Officer Wright tried to force him back into the chair. Louissaint “got in [Officer Wright’s] face”

and called him a “bitch” “with force.” As Louissaint did so, spittle from his mouth struck Officer

Wright’s face. The circuit court viewed video of the incident, but it was not entered into evidence

and was instead treated as a demonstrative exhibit.3

ANALYSIS

Louissaint argues that he lacked the requisite intent to touch either Officer Cornwell or

Officer Wright.

“When an appellate court reviews the sufficiency of the evidence underlying a criminal

conviction, its role is a limited one.” Commonwealth v. Garrick, 303 Va. 176, 182 (2024). “The

judgment of the trial court is presumed correct and will not be disturbed unless it is ‘plainly wrong

or without evidence to support it.’” Pijor v. Commonwealth, 294 Va. 502, 512 (2017) (quoting

Code § 8.01-680). “Thus, ‘it is not for this [C]ourt to say that the evidence does or does not

establish [the defendant’s] guilt beyond a reasonable doubt because as an original proposition it

might have reached a different conclusion.’” Commonwealth v. Barney, 302 Va. 84, 97 (2023)

(alterations in original) (quoting Cobb v. Commonwealth, 152 Va. 941, 953 (1929)).

The only relevant question for this Court on review “is, after reviewing the evidence in the

light most favorable to the prosecution, whether any rational trier of fact could have found the

3 The video was not made part of the record on appeal, despite defense counsel’s request that it be “introduced into evidence for preservation.” On brief, Louissaint insists that the record is complete as-is, without the video. -3- essential elements of the crime beyond a reasonable doubt.” Id. (quoting Sullivan v.
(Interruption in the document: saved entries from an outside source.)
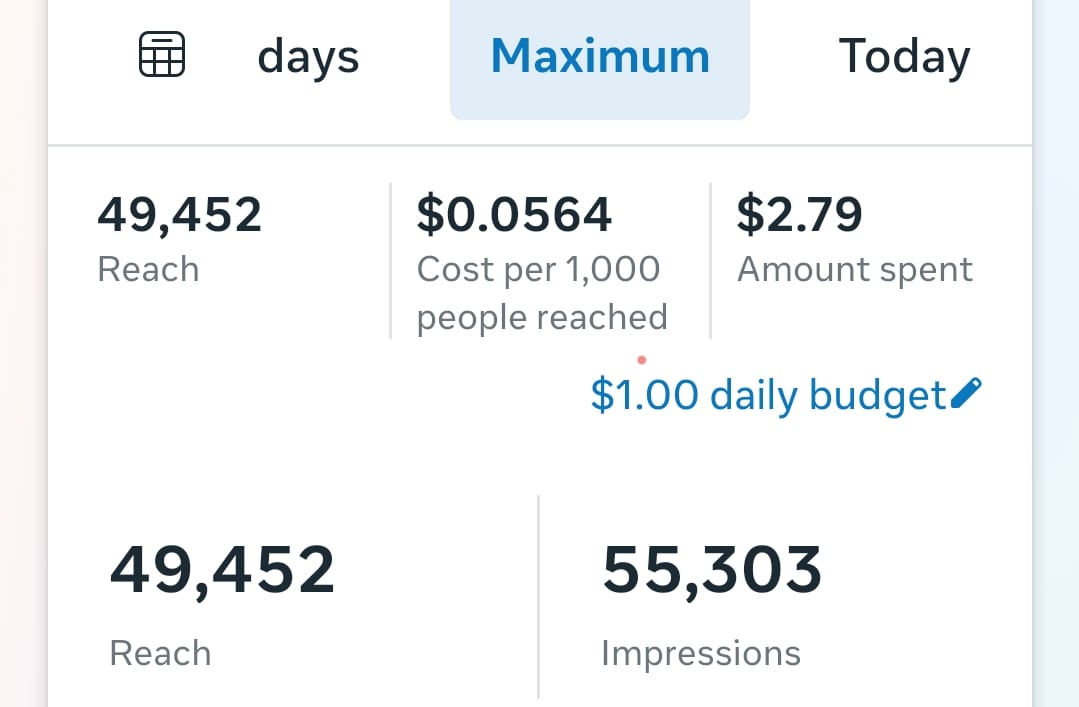The image size is (1079, 707).
Task: Click the vertical divider between Reach and Impressions
Action: pos(539,596)
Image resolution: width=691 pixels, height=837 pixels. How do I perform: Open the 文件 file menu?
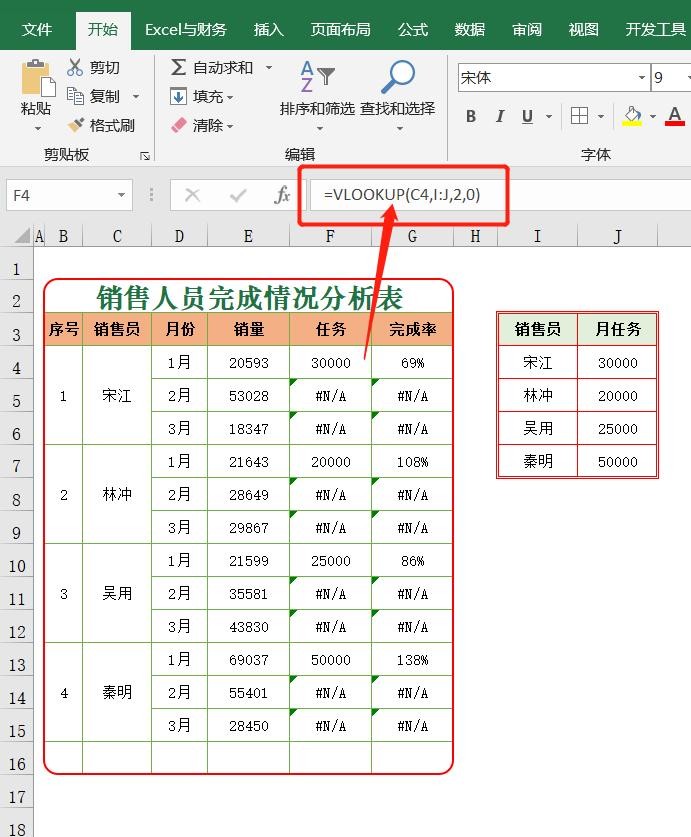pos(37,29)
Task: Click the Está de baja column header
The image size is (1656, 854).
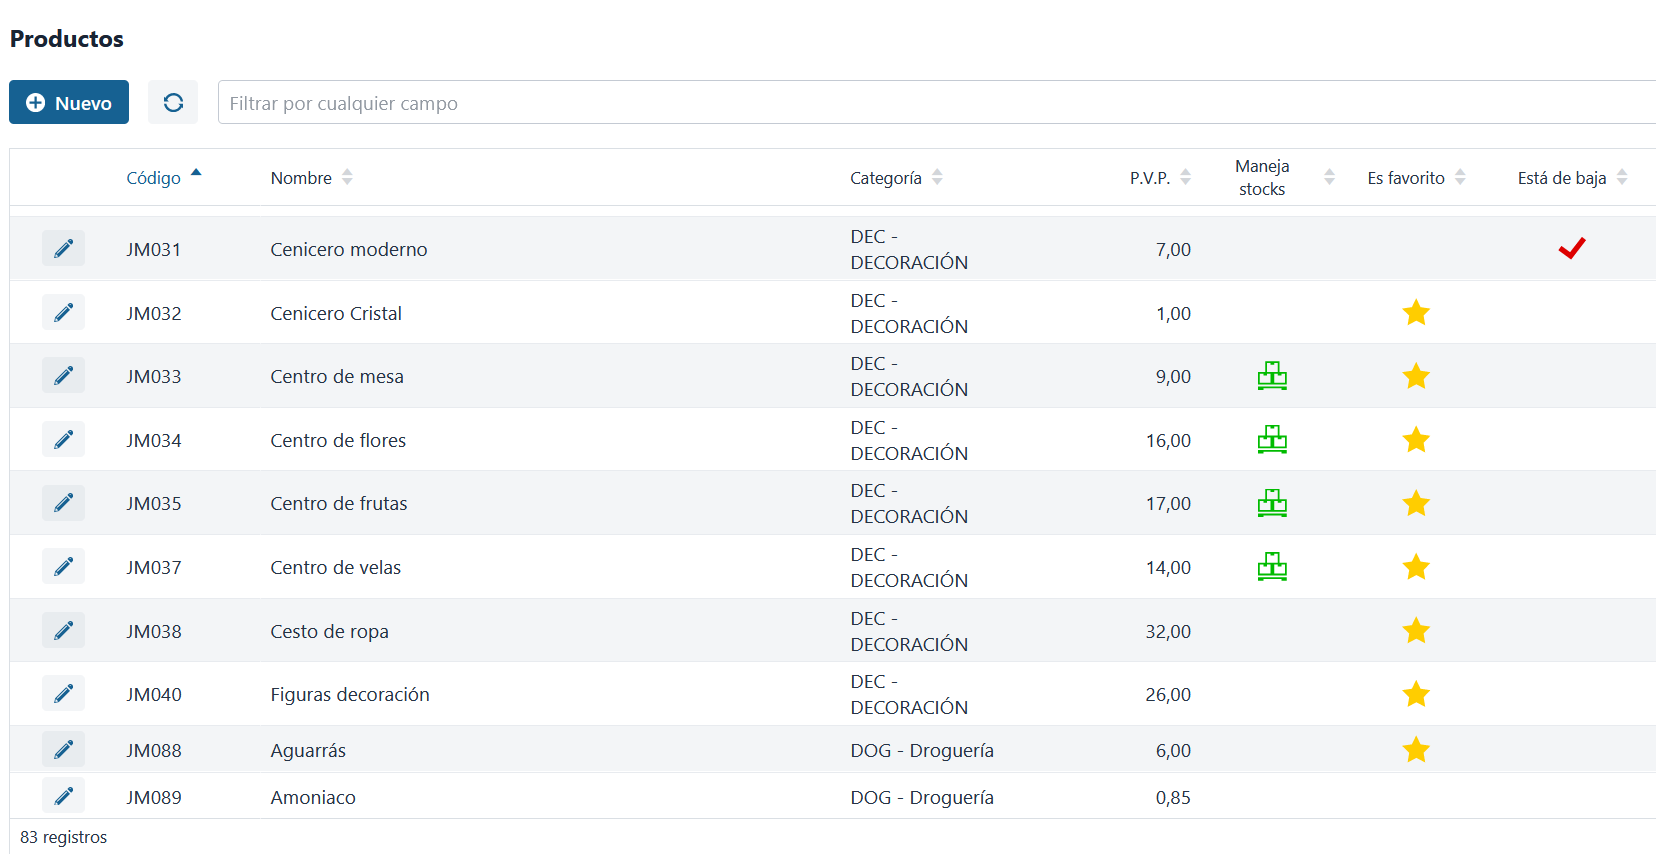Action: pyautogui.click(x=1561, y=178)
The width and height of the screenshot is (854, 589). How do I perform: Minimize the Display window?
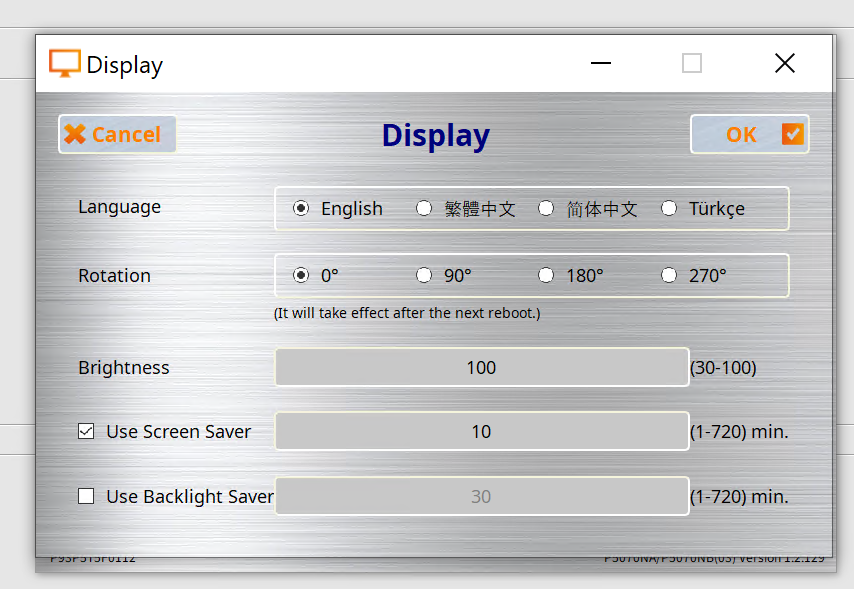pyautogui.click(x=601, y=63)
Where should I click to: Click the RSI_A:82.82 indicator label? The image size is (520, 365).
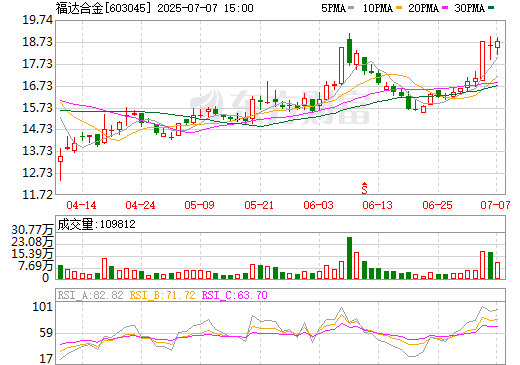click(x=90, y=295)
Commonwealth, 280 Va. 672, 676 (2010)). “If there is evidentiary support for the conviction, ‘the

reviewing court is not permitted to substitute its own judgment, even if its opinion might differ from

the conclusions reached by the finder of fact at the trial.’” McGowan v. Commonwealth, 72

Va. App. 513, 521 (2020) (quoting Chavez v. Commonwealth, 69 Va. App. 149, 161 (2018)).

“The crime of assault and the crime of battery are independent criminal acts, although

they are linked in Code § 18.2-57. To sustain a conviction for assault, the Commonwealth must

prove ‘an attempt or offer, with force and violence, to do some bodily hurt to another.’” Parish

v. Commonwealth, 56 Va. App. 324, 329 (2010) (quoting Adams v. Commonwealth, 33 Va. App.

463, 468 (2000)). “At common law, any touching ‘in anger, without lawful provocation,’

however slight, including ‘spitting in a man’s face,’ was sufficient to support a battery

conviction.” Gilbert v. Commonwealth, 45 Va. App. 67, 70 (2005) (quoting Hardy v.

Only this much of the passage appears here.